The the same way, for example, that my grandmother's garden (still tended by my Grandpa for fifteen faithful years after her death right up until last summer) is the vigorous ghost behind my spindly tomato plants in containers.


The way my basil (and the tiny watermelon hiding in the shadows) fades away even while saying  now. now. No matter how they insist on their presence and their solid reality, becoming ghosts progressively squeegeed away in the following frame by yesterday's skies and an old-time automobile.


No message.  No omen.  Not Art.

Just twice-used film and a broken camera that works less and less each shot I take.

And that there seems anything at all àpropos in the fact that I was going through these pictures this afternoon when Fritz called is only because my mind chooses to make the connection.


Because truly this picture means nothing but camera malfunction. 
Is not the picture of life and sky and greenery wiped away by whatever it is at the end of the roll of film.  Or it is a picture of that, but not that I should take it personally.

This half-axed picture has no power to shift the balance in my own day-to-day between greeny blue light and lurid darkness.

Has no referent in words like, "Not cancer, HOWEVER the doctor says I have a high-grade PIN - " (prostatic intraepithelial neoplasia - in case you're wondering).

No connection except that my eyes were seeing this, when my ears were hearing, " - so, there's going to be another biopsy in 6 months. And he says chances are 50-50. By 6 months, 50% progress to cancer. The other 50%, the doctor says, they enter into a watchful waiting game." Oh, what a game that would be.

Fine.
Not cancer.

I'm deciding "not" sounds like good news. And we'll just live these next 6 months with all the vigor and vim our middle-aged and admittedly conventional and easily distracted selves are capable of.

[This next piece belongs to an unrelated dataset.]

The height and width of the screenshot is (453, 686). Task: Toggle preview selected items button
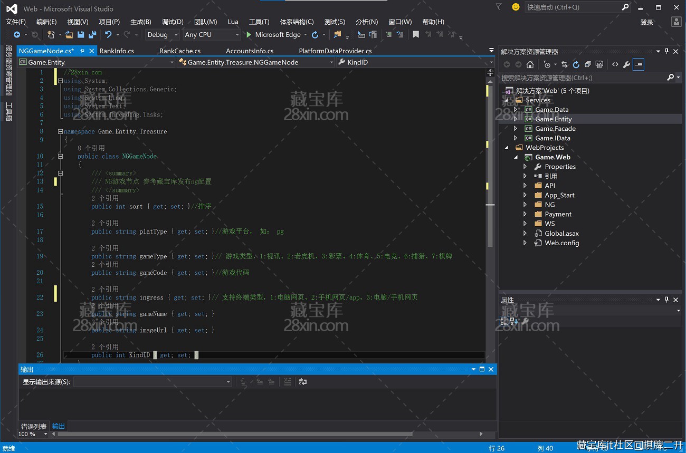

And I have somewhat to say to You, MORTALITY: You thought You could call my bluff this way, didn't You? When I announced I wasn't going to pay You any mind any longer, You thought You could call the tune and make me dance.

Well, I get it, okay?  You're always going to be there at my elbow, aren't You? And I suppose when You actually put Your hand on my shoulder I'll have no choice but to attend to what is necessary, for the time necessary. But otherwise, I'm standing by my guns. I will ignore You.  Or at least hold Your hand and make You dance to the tunes I choose.

And now back to our regularly scheduled programming (volume turned up perhaps a little louder).




5 comments:

Lisa B. said...

I LOVE THESE PICTURES. And I love this post. And I am glad for your good news.

You might try blowing up some of these pictures and framing them, because they look kind of like art to me. (I should show you the awesome blurry moose pictures that I blew up and framed--they are totally art, even though it was entirely accidental, the way the pictures came out. Somewhere in there is my artist's manifesto, by the way.)

Mrs. Organic said...

I love that first picture - it is art. Congratulations on your good news.

Emma J said...

Mrs O - any advice for the next 6 months? - since you've gone through it?

Lisa B. - I believe I agree with your manifesto - totally art/ entirely accidental - and I would love to see your blurry moose!

Melissa said...

If you were going to have a roll of film overtake your current shots, I think I would choose a roll taken by Grandpa. What interesting mixes of images. I agree with the other commentors, they do look like art. So glad the news is good today. If only it were a closed case, but we can rejoice for now, right? Love you guys.

Emma J said...

thanks, Mel. And yes, let's rejoice today. What should we do?